Source data below:

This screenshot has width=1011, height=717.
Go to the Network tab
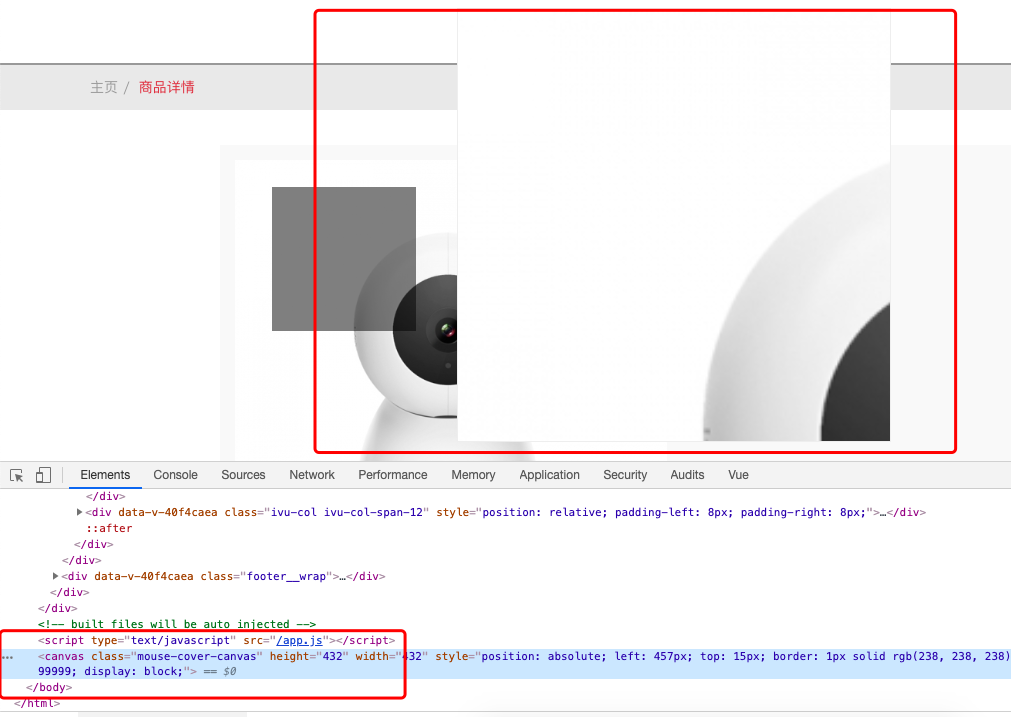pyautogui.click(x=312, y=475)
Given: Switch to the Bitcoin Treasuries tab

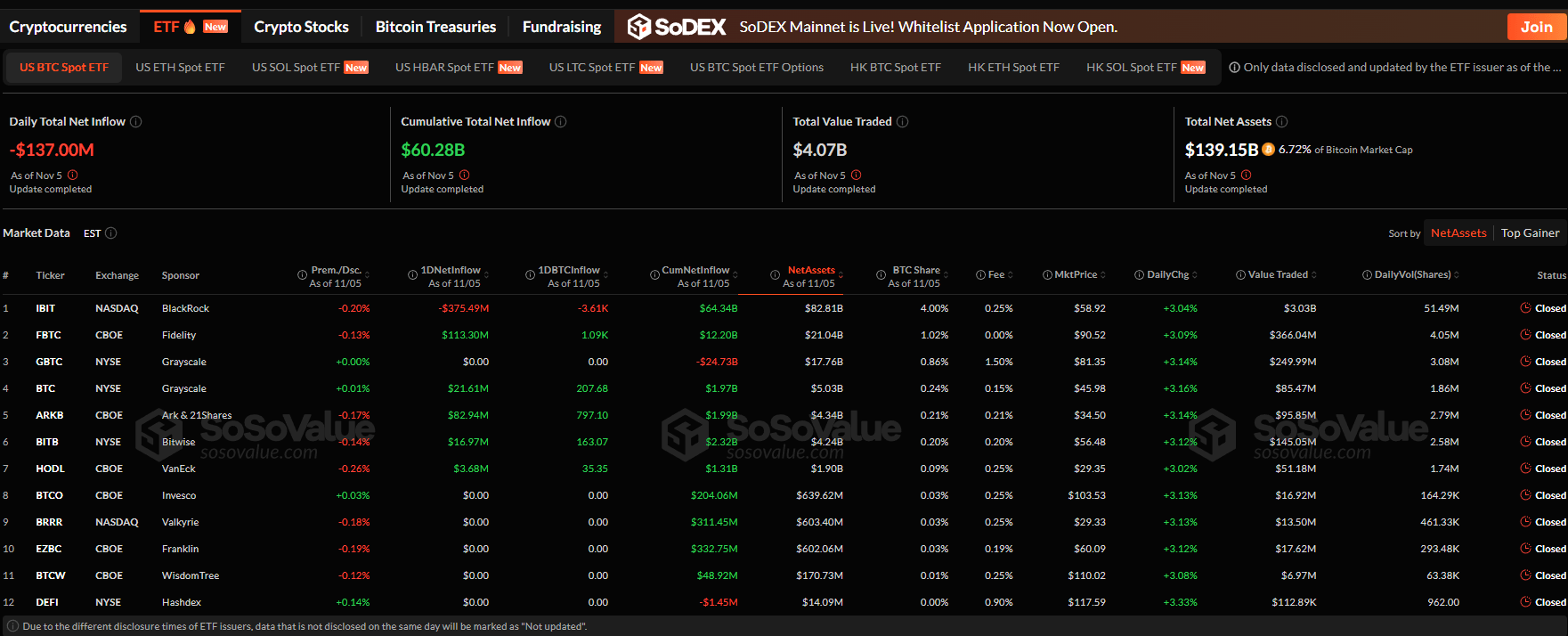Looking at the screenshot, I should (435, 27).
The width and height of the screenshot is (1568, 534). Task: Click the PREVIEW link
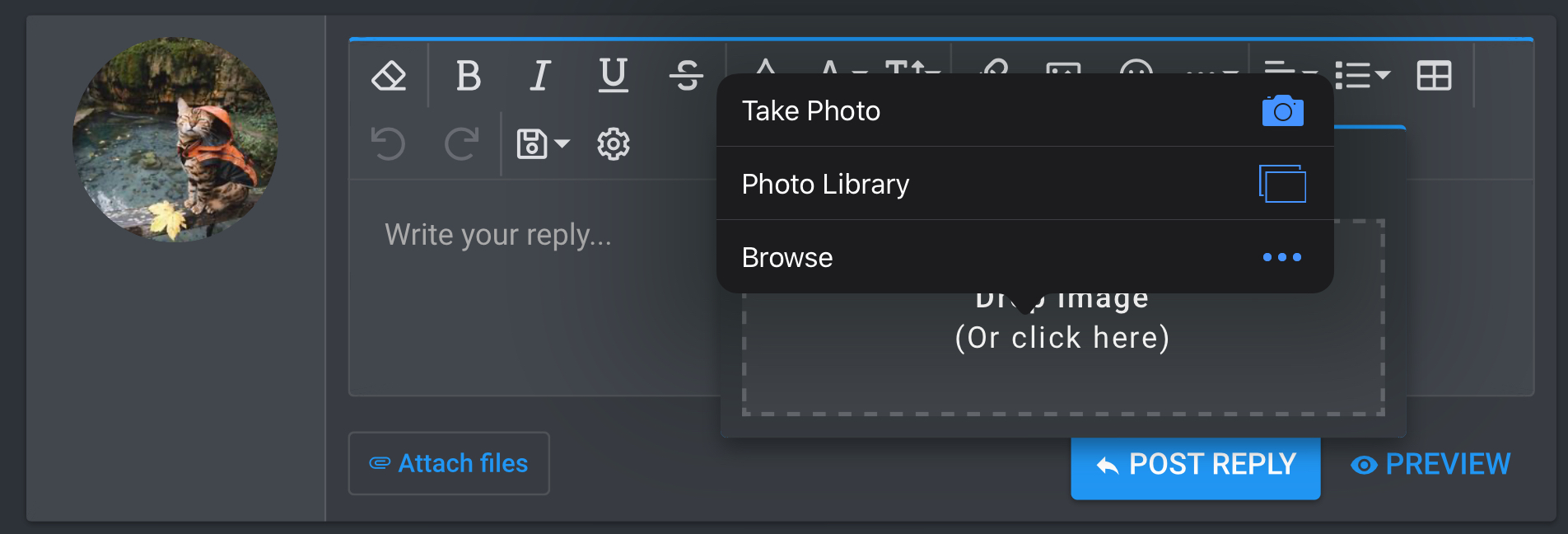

End of Source data.
Source data below:

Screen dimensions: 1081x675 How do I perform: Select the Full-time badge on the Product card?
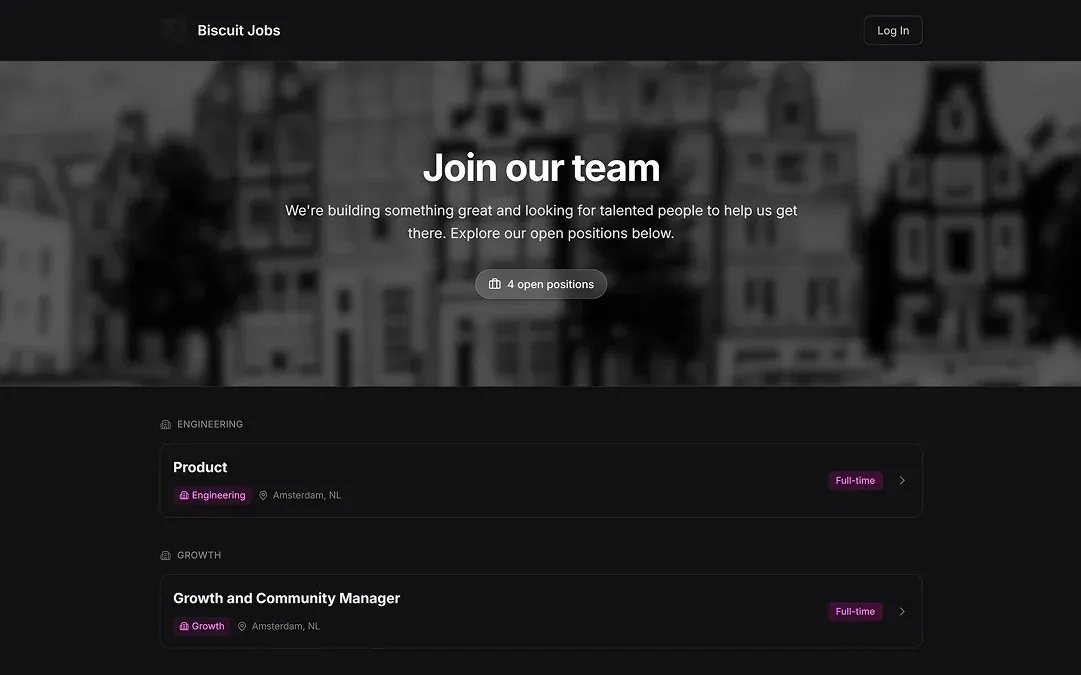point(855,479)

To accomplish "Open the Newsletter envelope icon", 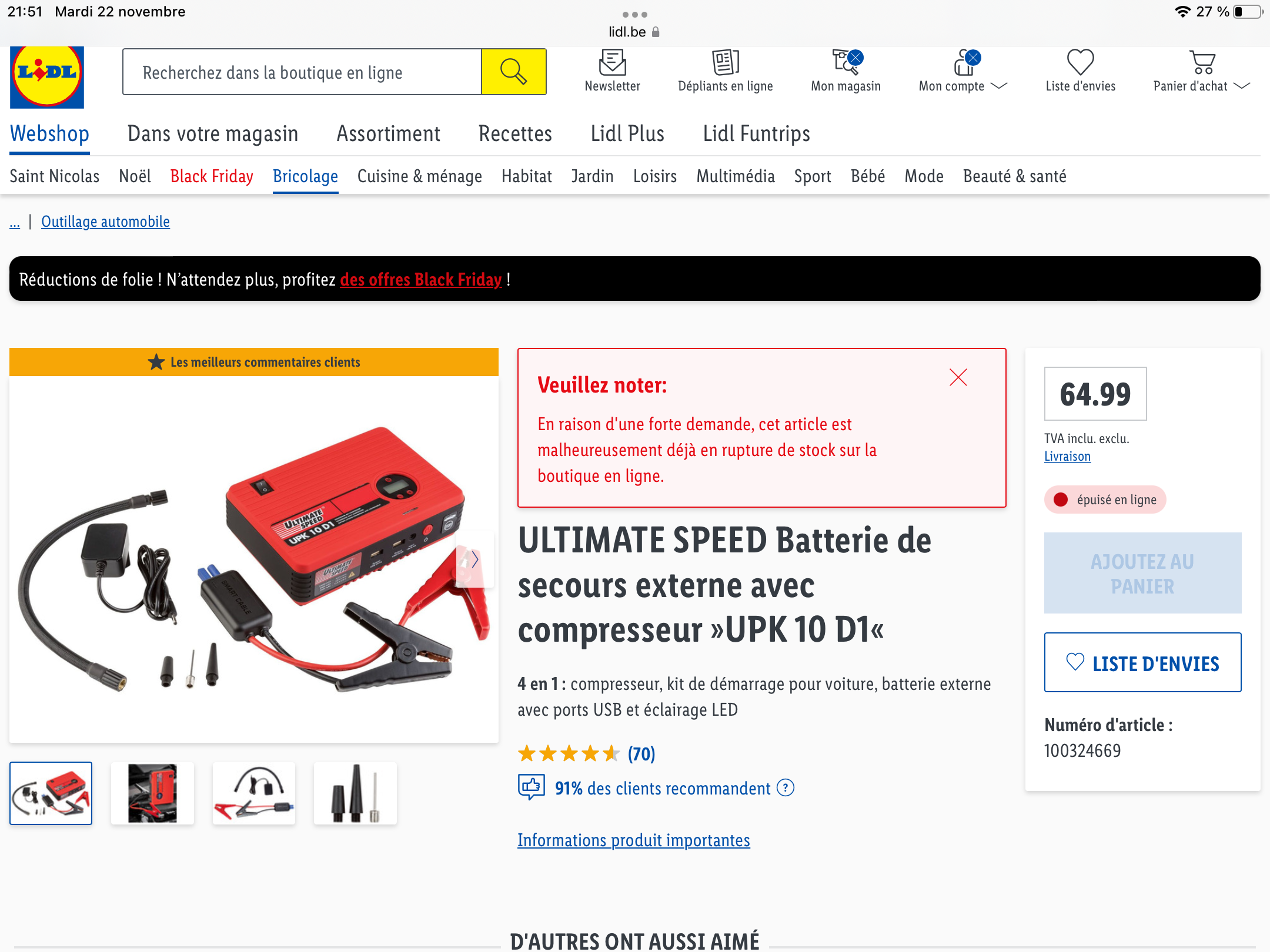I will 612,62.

End of Source data.
Source data below:

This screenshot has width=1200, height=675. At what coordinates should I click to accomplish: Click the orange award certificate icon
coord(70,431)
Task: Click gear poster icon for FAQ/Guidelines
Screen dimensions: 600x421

End of Source data.

Lines containing the word "Task": copy every one of them from the records above.

The width and height of the screenshot is (1568, 534). Task: Click the PREVIEW link
Task: Click gear poster icon for FAQ/Guidelines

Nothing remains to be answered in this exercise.